Petitioner spouses Lipat owned Bela’s Export Trading (BET) a single proprietorship engaged in the manufacture of garments for domestic and foreign consumption. The spouses by virtue of an SPA appointed and authorized their daughter to obtain loan from respondent Pacific Bank. A loan was secured and as security therefore a REM was executed over the property of the spouses. Sometime after, BET was incorporated into a family corporation named Bela’s Export Corporation (BEC) and the loan was restructured in its name. Subsequent loans were obtained in behalf of BEC all secured by the previous REM. BEC defaulted in its payments which led to the foreclosure and sale of the mortgaged property. The spouses moved to annul the sale alleging that BEC is a distinct and separate personality from them and that the REM was executed only to secure BET’s loan. Both trial court and CA ruled to pierce the corporate veil to hold petitioner spouses liable for BEC’s obligations.

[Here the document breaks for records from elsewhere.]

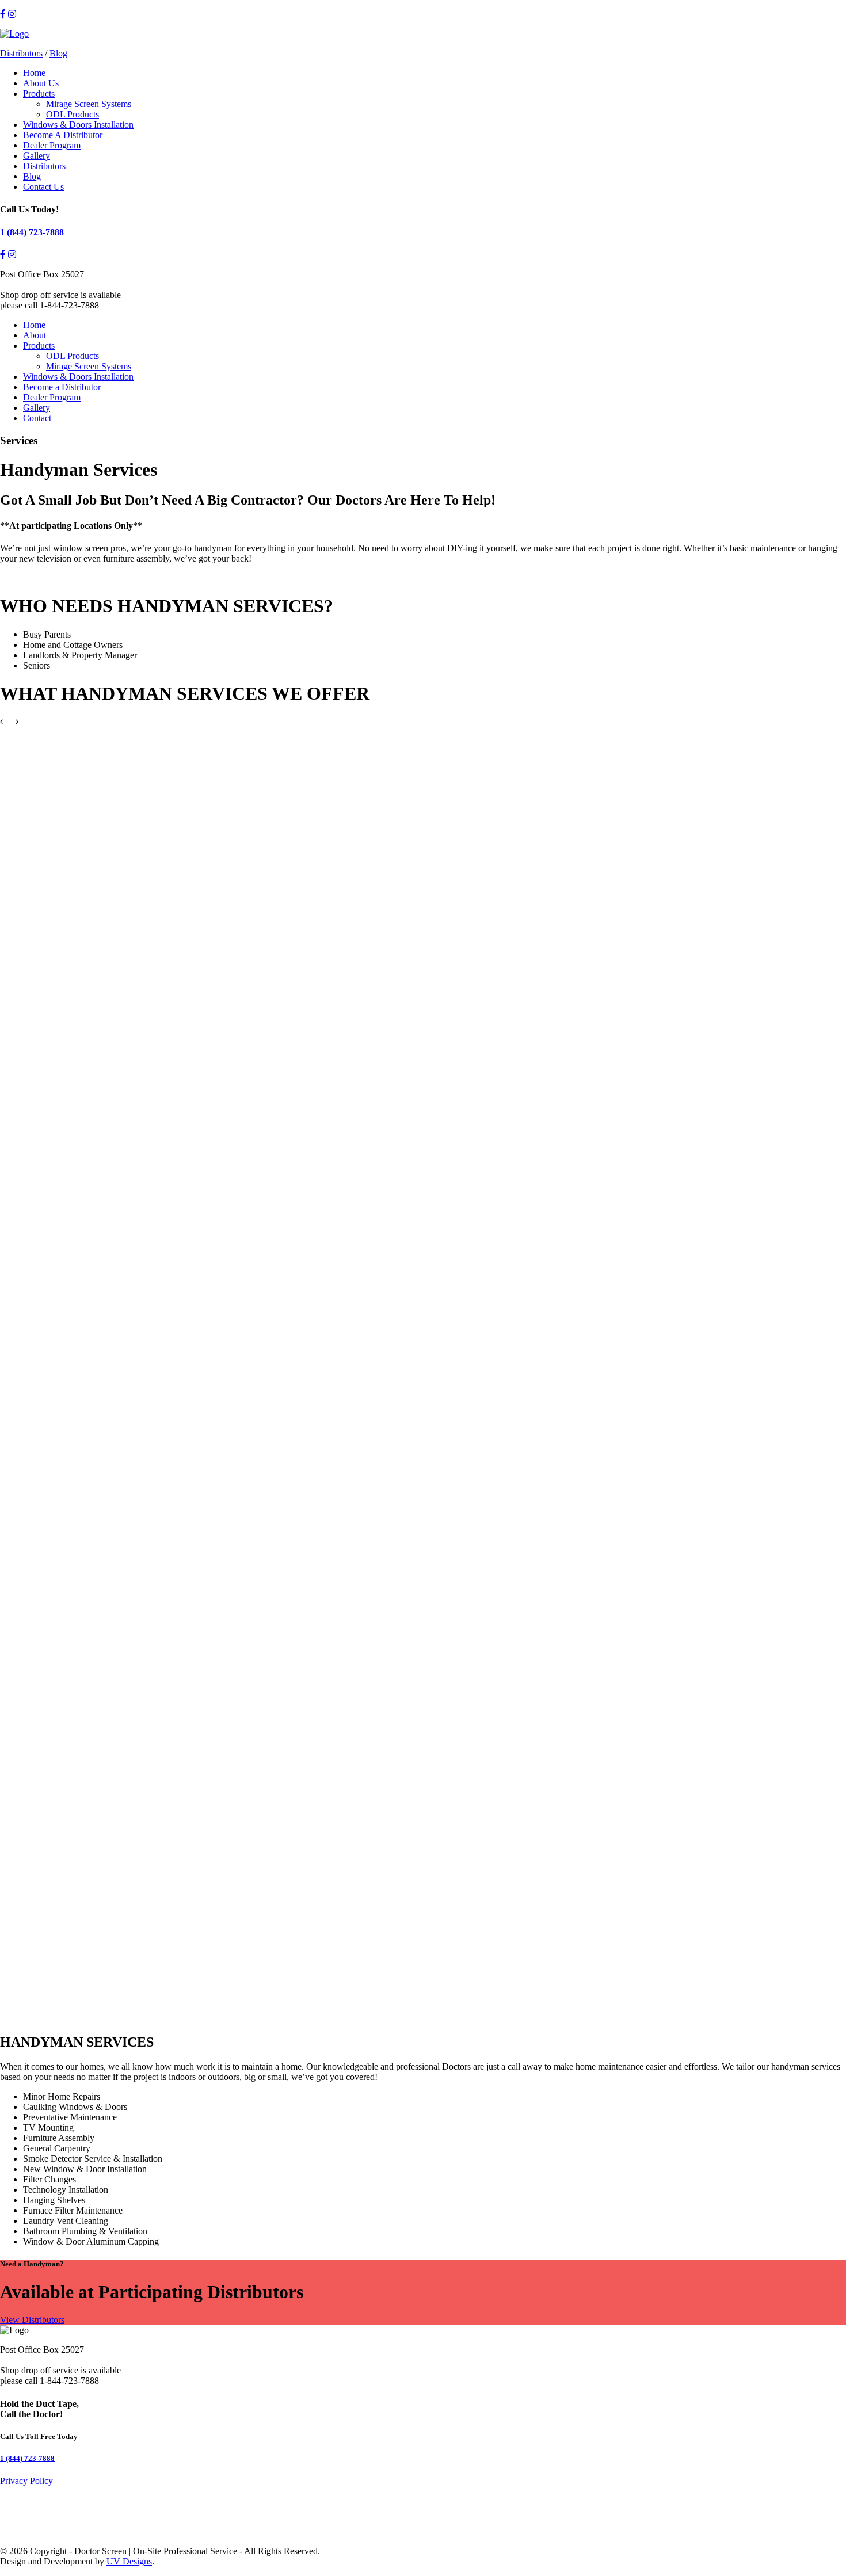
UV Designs (129, 2561)
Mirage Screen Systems (88, 104)
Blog (58, 53)
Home (34, 73)
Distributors (21, 53)
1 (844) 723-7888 (32, 232)
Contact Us (43, 187)
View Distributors (32, 2320)
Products (39, 93)
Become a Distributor (62, 387)
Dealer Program (52, 145)
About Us (41, 83)
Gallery (36, 156)
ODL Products (72, 114)
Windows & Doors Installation (78, 124)
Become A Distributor (62, 135)
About (34, 335)
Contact (37, 418)
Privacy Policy (26, 2481)
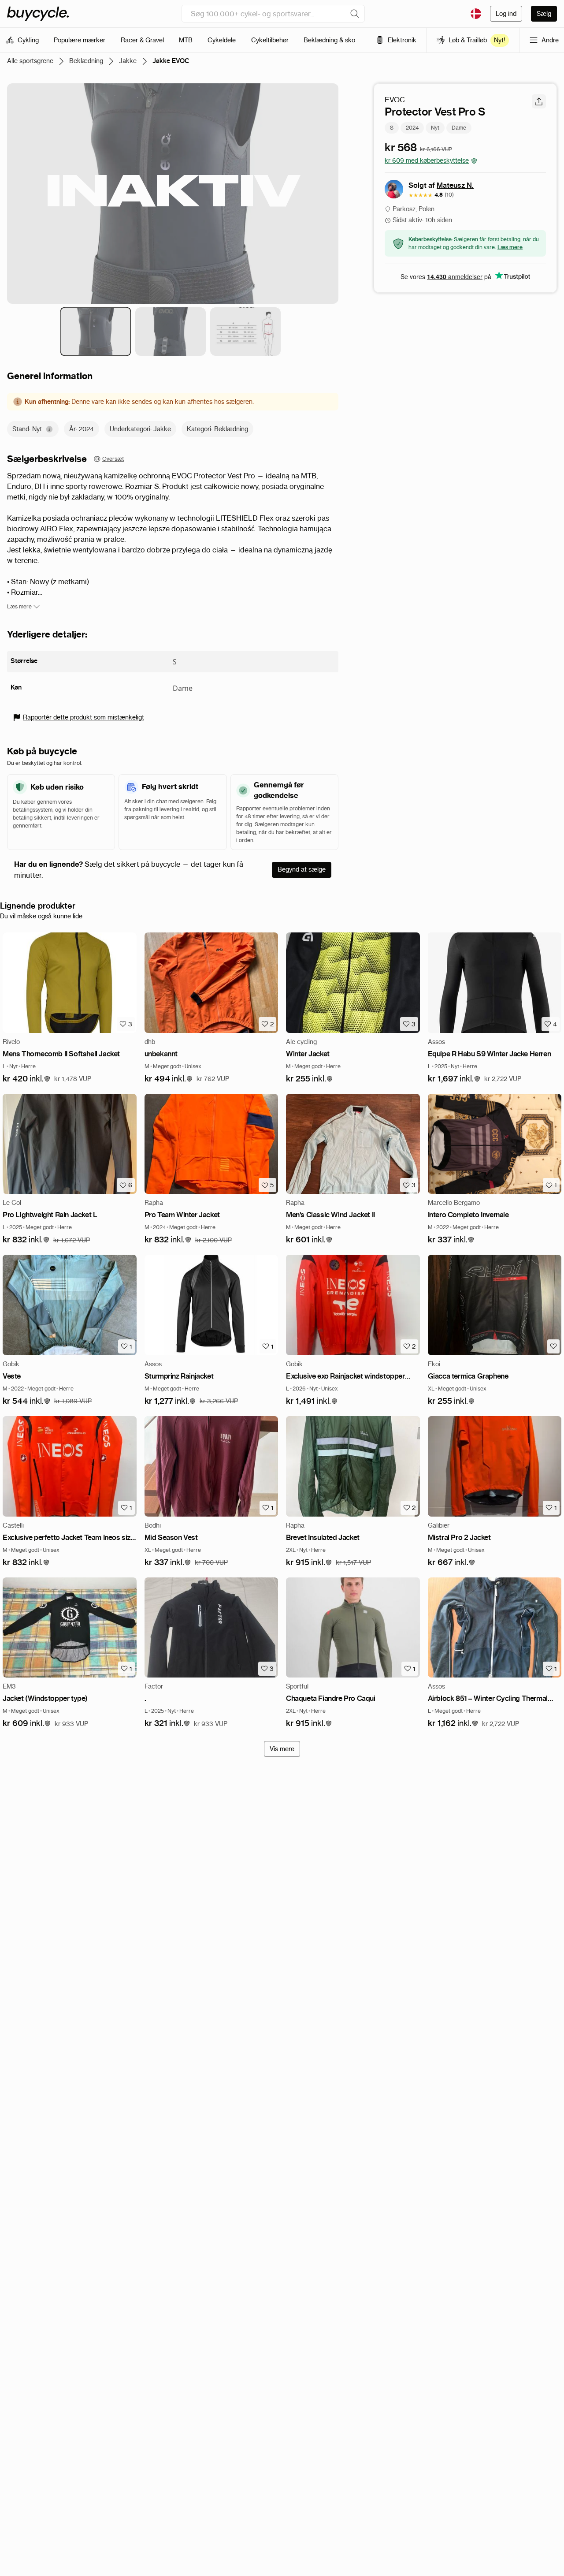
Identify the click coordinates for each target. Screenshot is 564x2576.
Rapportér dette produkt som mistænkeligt (83, 717)
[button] (27, 1079)
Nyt (435, 127)
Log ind (506, 14)
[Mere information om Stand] (49, 429)
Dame (459, 127)
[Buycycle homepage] (38, 13)
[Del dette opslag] (539, 101)
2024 (412, 127)
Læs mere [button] (510, 247)
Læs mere (19, 606)
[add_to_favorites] (553, 1346)
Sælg (544, 14)
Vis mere (282, 1749)
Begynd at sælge (302, 869)
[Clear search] (354, 13)
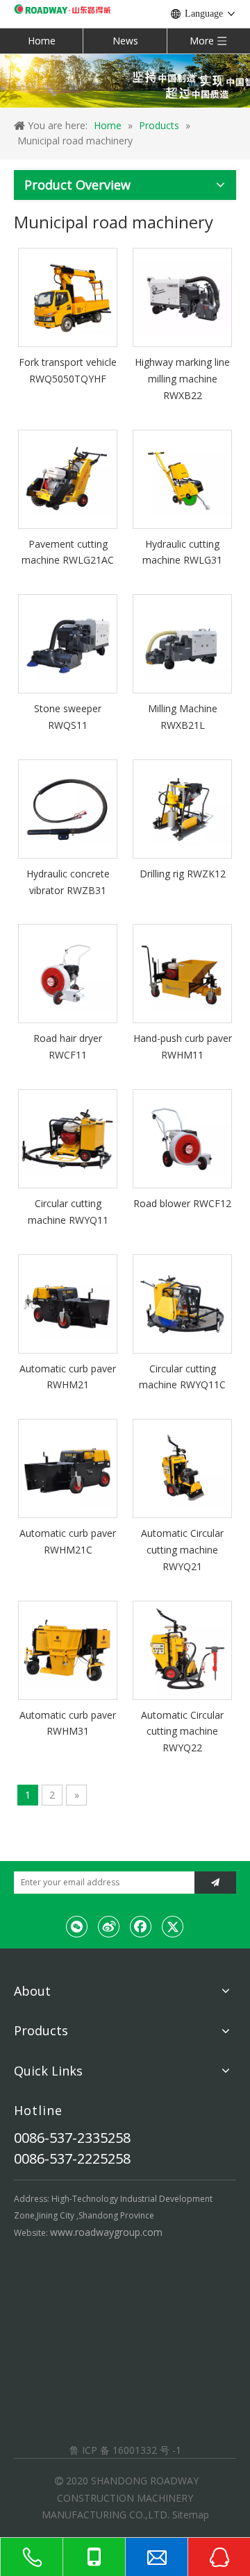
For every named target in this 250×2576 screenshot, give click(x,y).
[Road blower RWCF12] (182, 1137)
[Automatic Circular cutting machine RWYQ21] (182, 1467)
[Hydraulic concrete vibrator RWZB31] (68, 807)
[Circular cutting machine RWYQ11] (68, 1137)
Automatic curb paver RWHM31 (67, 1723)
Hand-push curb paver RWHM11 (182, 1046)
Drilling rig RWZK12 (183, 873)
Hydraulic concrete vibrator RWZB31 (68, 882)
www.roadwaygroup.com (106, 2232)
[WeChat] (77, 1926)
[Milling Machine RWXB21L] (182, 642)
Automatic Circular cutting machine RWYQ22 (182, 1731)
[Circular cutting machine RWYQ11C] (182, 1302)
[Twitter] (173, 1926)
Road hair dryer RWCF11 (67, 1046)
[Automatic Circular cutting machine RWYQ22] (182, 1649)
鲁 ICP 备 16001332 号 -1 (125, 2450)
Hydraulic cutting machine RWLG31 (182, 552)
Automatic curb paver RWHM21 (67, 1377)
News (125, 40)
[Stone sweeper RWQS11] (68, 642)
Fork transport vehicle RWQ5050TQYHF (68, 370)
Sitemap (190, 2514)
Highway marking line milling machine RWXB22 (182, 378)
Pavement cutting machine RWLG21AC (68, 552)
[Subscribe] (215, 1882)
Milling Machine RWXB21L (182, 717)
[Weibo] (109, 1926)
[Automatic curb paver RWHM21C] (68, 1467)
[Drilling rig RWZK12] (182, 807)
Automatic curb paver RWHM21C (67, 1541)
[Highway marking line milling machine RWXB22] (182, 296)
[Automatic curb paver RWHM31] (68, 1649)
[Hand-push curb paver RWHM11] (182, 972)
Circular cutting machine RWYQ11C (182, 1377)
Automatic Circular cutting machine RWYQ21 (182, 1549)
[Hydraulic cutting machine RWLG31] (182, 478)
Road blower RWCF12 (182, 1203)
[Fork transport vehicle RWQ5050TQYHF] (68, 296)
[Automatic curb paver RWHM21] (68, 1302)
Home (42, 40)
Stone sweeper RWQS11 (67, 717)
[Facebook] (141, 1926)
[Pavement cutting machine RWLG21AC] (68, 478)
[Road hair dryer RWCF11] (68, 972)
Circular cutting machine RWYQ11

Whether or not the doctrine of piercing the veil of corporate fiction is applicable in this case.
We find that the evidence on record demolishes, rather than buttresses, petitioners’ contention that BET and BEC are separate business entities. Note that Estelita Lipat admitted that she and her husband, Alfredo, were the owners of BET and were two of the incorporators and majority stockholders of BEC. It is also undisputed that Estelita Lipat executed a special power of attorney in favor of her daughter, Teresita, to obtain loans and credit lines from Pacific Bank on her behalf. Incidentally, Teresita was designated as executive-vice president and general manager of both BET and BEC, respectively.
It could not have been coincidental that BET and BEC are so intertwined with each other in terms of ownership, business purpose, and management. Apparently, BET and BEC are one and the same and the latter is a conduit of and merely succeeded the former. Petitioners’ attempt to isolate themselves from and hide behind the corporate personality of BEC so as to evade their liabilities to Pacific Bank is precisely what the classical doctrine of piercing the veil of corporate entity seeks to prevent and remedy.
In our view, BEC is a mere continuation and successor of BET and petitioners cannot evade their obligations in the mortgage contract secured under the name of BEC on the pretext that it was signed for the benefit and under the name of BET. We are thus constrained to rule that the Court of Appeals did not err when it applied the instrumentality doctrine in piercing the corporate veil of BEC.